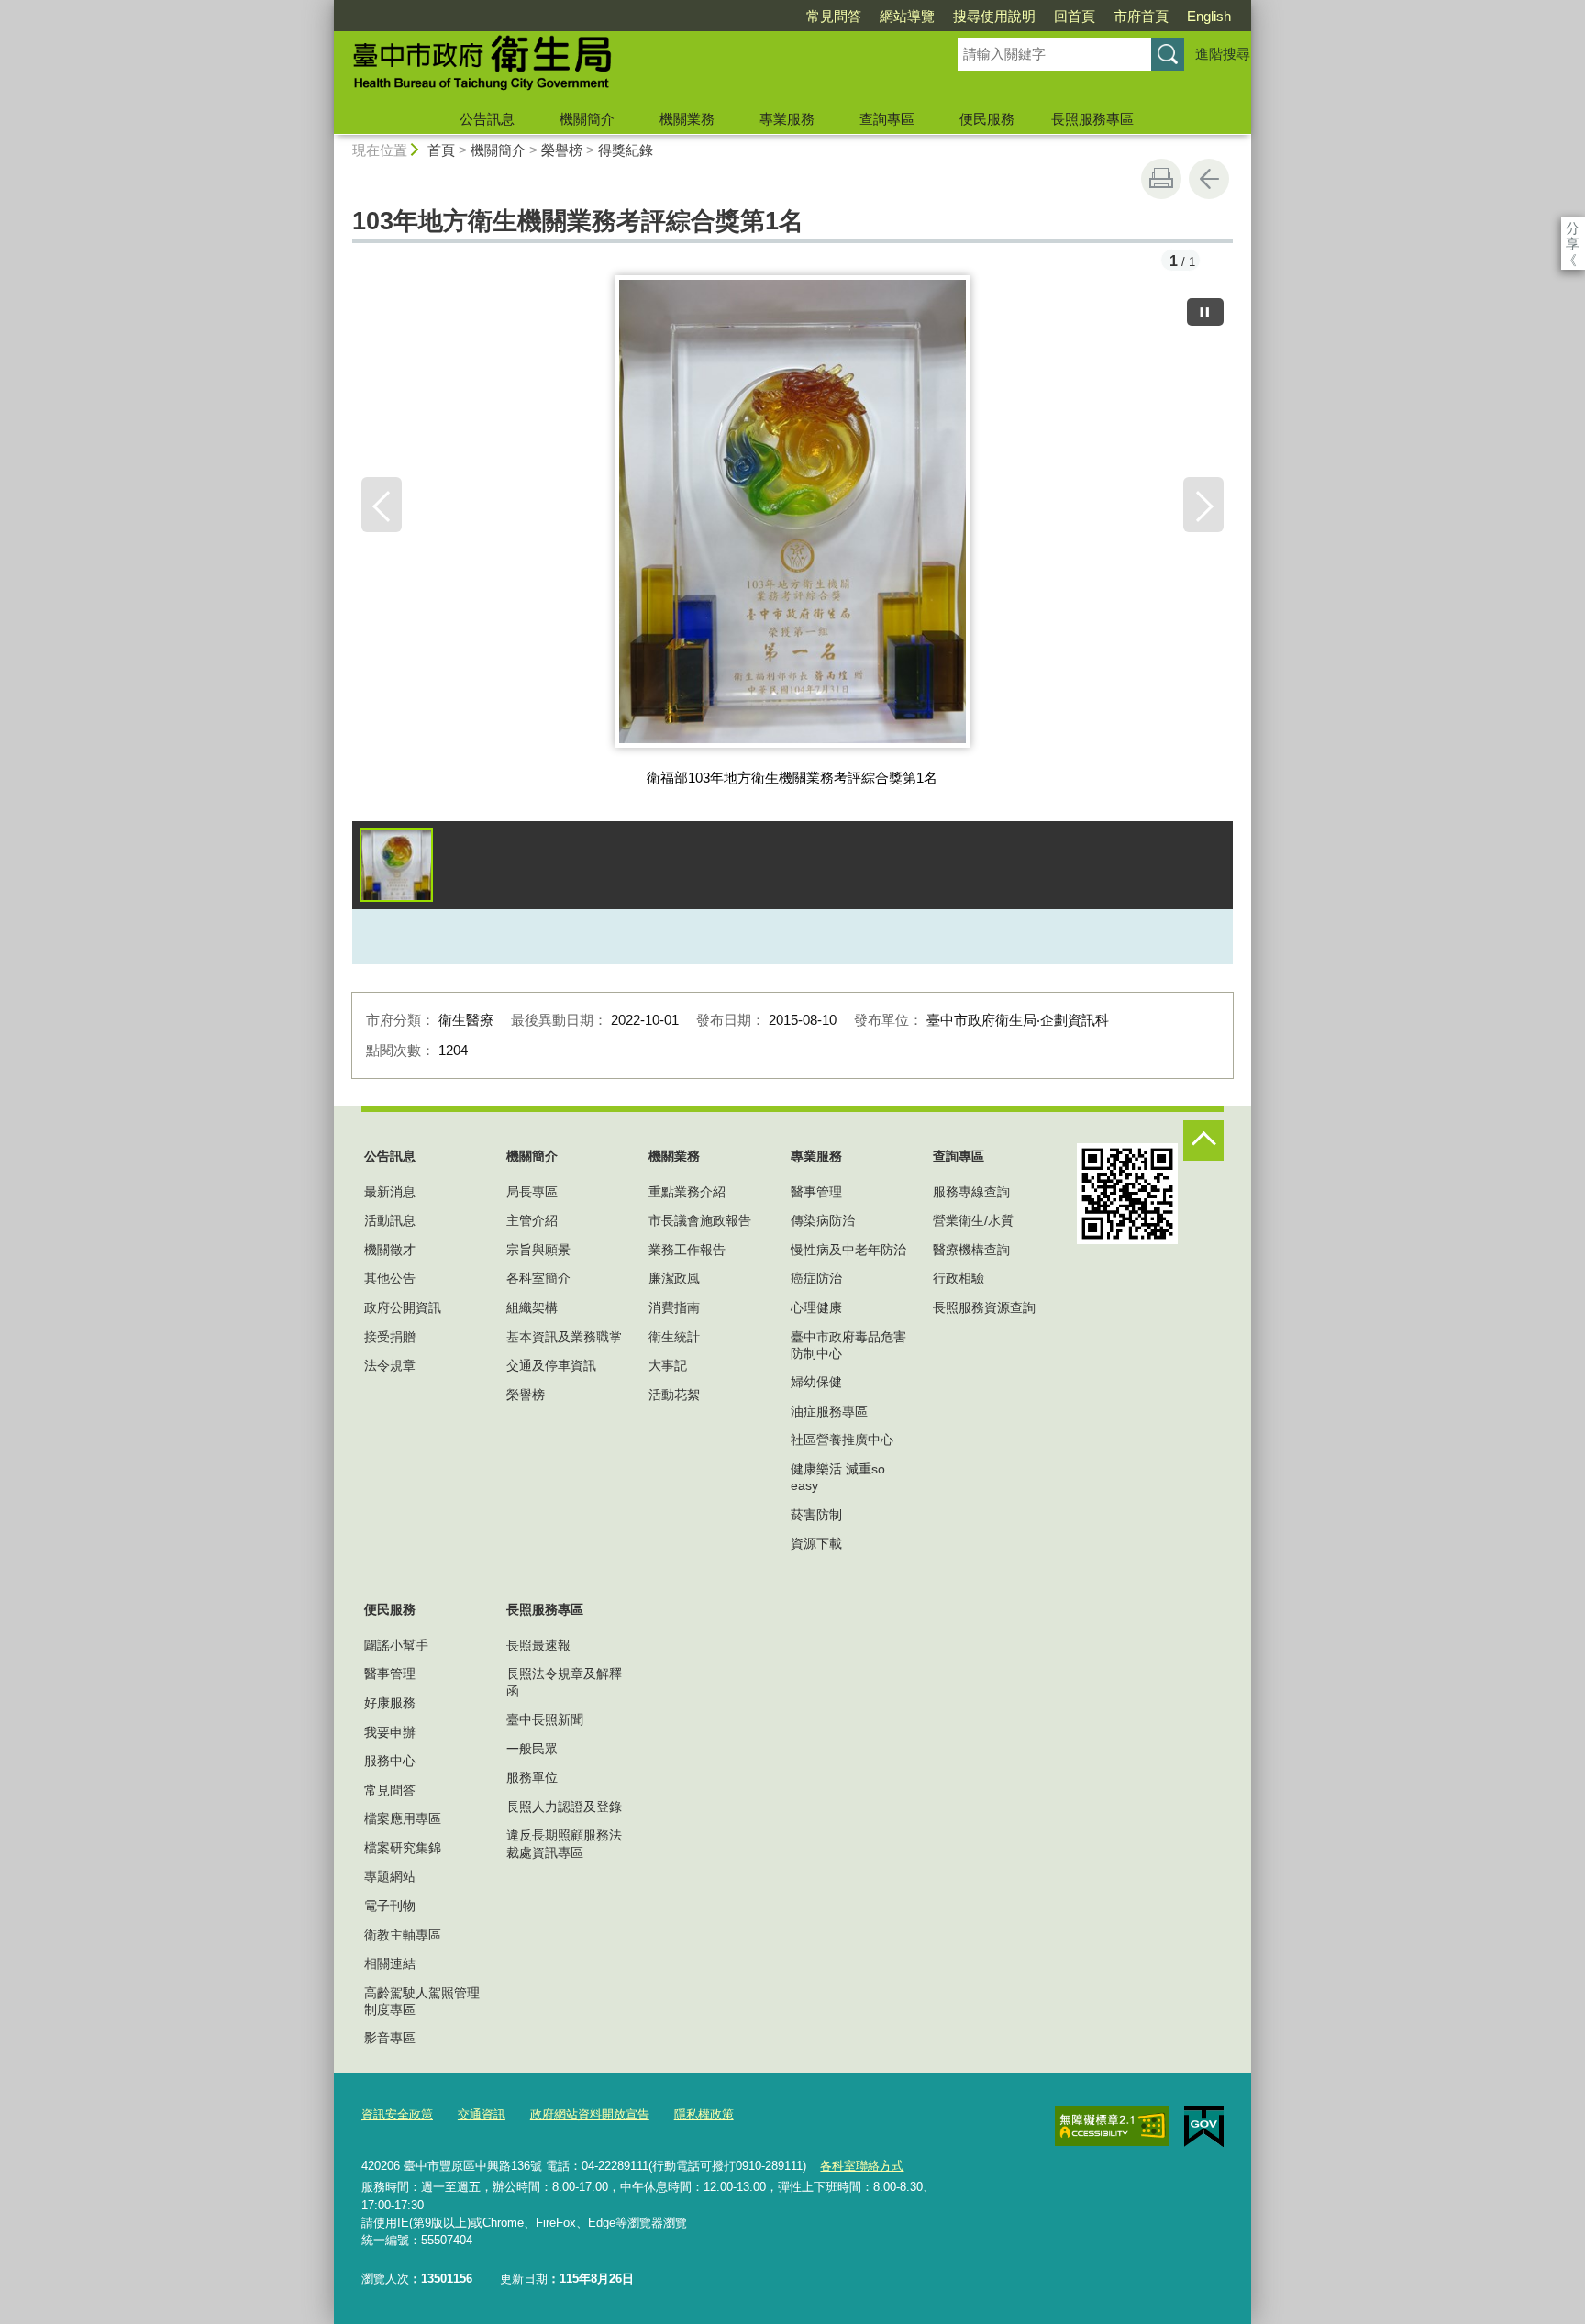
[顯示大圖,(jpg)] (396, 865)
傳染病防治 (823, 1220)
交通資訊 (481, 2114)
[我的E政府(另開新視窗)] (1204, 2127)
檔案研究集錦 (402, 1847)
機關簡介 (587, 119)
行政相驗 (958, 1278)
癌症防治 (816, 1278)
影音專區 (390, 2037)
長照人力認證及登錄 (564, 1806)
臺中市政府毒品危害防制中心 (848, 1345)
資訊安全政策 (397, 2114)
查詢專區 (886, 119)
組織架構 (532, 1307)
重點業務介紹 (687, 1191)
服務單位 (532, 1777)
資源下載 (816, 1543)
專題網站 (390, 1876)
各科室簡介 (538, 1278)
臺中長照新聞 (544, 1719)
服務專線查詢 (971, 1191)
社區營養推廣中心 (842, 1439)
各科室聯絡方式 (861, 2166)
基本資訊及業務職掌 (564, 1336)
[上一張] (381, 504)
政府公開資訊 (402, 1307)
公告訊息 (487, 119)
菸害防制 (816, 1514)
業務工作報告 (687, 1249)
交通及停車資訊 (551, 1365)
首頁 (441, 150)
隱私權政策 (704, 2114)
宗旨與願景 (538, 1249)
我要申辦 (390, 1732)
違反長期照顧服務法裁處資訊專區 (564, 1843)
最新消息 (390, 1191)
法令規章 (390, 1365)
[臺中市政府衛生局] (624, 67)
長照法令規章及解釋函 (564, 1681)
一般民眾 (532, 1748)
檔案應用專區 (402, 1818)
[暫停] (1205, 312)
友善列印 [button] (1161, 179)
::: (325, 8)
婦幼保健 (816, 1381)
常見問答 (833, 16)
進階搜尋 (1222, 53)
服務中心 (390, 1760)
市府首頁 (1141, 16)
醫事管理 (816, 1191)
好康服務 (390, 1703)
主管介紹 (532, 1220)
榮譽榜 (561, 150)
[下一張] (1203, 504)
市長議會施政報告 (699, 1220)
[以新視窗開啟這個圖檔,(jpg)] (792, 518)
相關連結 (390, 1963)
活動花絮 (674, 1394)
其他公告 (390, 1278)
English (1209, 16)
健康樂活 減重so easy (838, 1477)
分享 (1572, 228)
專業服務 (787, 119)
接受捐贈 (390, 1336)
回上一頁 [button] (1209, 179)
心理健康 (816, 1307)
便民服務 (986, 119)
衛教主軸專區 (402, 1935)
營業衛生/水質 (973, 1220)
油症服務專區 (829, 1411)
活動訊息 (390, 1220)
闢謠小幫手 (396, 1645)
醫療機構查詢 (971, 1249)
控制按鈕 (1203, 1140)
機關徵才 (390, 1249)
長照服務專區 (1092, 119)
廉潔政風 (674, 1278)
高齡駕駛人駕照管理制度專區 (422, 2001)
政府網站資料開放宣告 (589, 2114)
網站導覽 (907, 16)
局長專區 (532, 1191)
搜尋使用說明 (994, 16)
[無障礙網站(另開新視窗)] (1112, 2126)
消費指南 (674, 1307)
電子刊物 (390, 1905)
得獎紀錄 (625, 150)
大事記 (667, 1365)
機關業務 (687, 119)
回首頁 (1074, 16)
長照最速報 (538, 1645)
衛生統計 (674, 1336)
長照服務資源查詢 (984, 1307)
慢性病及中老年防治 (848, 1249)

• **What is expected**
Please retype the listing in full, exactly as given, and skip every image.

• **Task response**
[顯示大圖,(jpg)] (396, 865)
傳染病防治 (823, 1220)
交通資訊 (481, 2114)
[我的E政府(另開新視窗)] (1204, 2127)
檔案研究集錦 (402, 1847)
機關簡介 (587, 119)
行政相驗 (958, 1278)
癌症防治 (816, 1278)
影音專區 (390, 2037)
長照人力認證及登錄 (564, 1806)
臺中市政府毒品危害防制中心 (848, 1345)
資訊安全政策 (397, 2114)
查詢專區 (886, 119)
組織架構 (532, 1307)
重點業務介紹 (687, 1191)
服務單位 (532, 1777)
資源下載 (816, 1543)
專題網站 (390, 1876)
各科室簡介 (538, 1278)
臺中長照新聞 (544, 1719)
服務專線查詢 (971, 1191)
社區營養推廣中心 (842, 1439)
各科室聯絡方式 (861, 2166)
基本資訊及業務職掌 (564, 1336)
[上一張] (381, 504)
政府公開資訊 (402, 1307)
公告訊息 (487, 119)
菸害防制 (816, 1514)
業務工作報告 (687, 1249)
交通及停車資訊 (551, 1365)
首頁 (441, 150)
隱私權政策 (704, 2114)
宗旨與願景 (538, 1249)
我要申辦 (390, 1732)
違反長期照顧服務法裁處資訊專區 (564, 1843)
最新消息 (390, 1191)
法令規章 (390, 1365)
[臺中市政府衛生局] (624, 67)
長照法令規章及解釋函 (564, 1681)
一般民眾 (532, 1748)
檔案應用專區 (402, 1818)
[暫停] (1205, 312)
友善列印 [button] (1161, 179)
::: (325, 8)
婦幼保健 (816, 1381)
常見問答 (833, 16)
進階搜尋 (1222, 53)
服務中心 (390, 1760)
市府首頁 (1141, 16)
醫事管理 (816, 1191)
好康服務 (390, 1703)
主管介紹 (532, 1220)
榮譽榜 (561, 150)
[下一張] (1203, 504)
市長議會施政報告 (699, 1220)
[以新視窗開啟這個圖檔,(jpg)] (792, 518)
相關連結 (390, 1963)
活動花絮 (674, 1394)
其他公告 (390, 1278)
English (1209, 16)
健康樂活 減重so easy (838, 1477)
分享 (1572, 228)
專業服務 (787, 119)
接受捐贈 (390, 1336)
回上一頁 [button] (1209, 179)
心理健康 (816, 1307)
便民服務 (986, 119)
衛教主軸專區 (402, 1935)
營業衛生/水質 (973, 1220)
油症服務專區 (829, 1411)
活動訊息 (390, 1220)
闢謠小幫手 (396, 1645)
醫療機構查詢 (971, 1249)
控制按鈕 (1203, 1140)
機關徵才 (390, 1249)
長照服務專區 (1092, 119)
廉潔政風 (674, 1278)
高齡駕駛人駕照管理制度專區 (422, 2001)
政府網站資料開放宣告 (589, 2114)
網站導覽 (907, 16)
局長專區 (532, 1191)
搜尋使用說明 (994, 16)
[無障礙網站(另開新視窗)] (1112, 2126)
消費指南 (674, 1307)
電子刊物 (390, 1905)
得獎紀錄 (625, 150)
大事記 (667, 1365)
機關業務 (687, 119)
回首頁 (1074, 16)
長照最速報 (538, 1645)
衛生統計 (674, 1336)
長照服務資源查詢 (984, 1307)
慢性病及中老年防治 (848, 1249)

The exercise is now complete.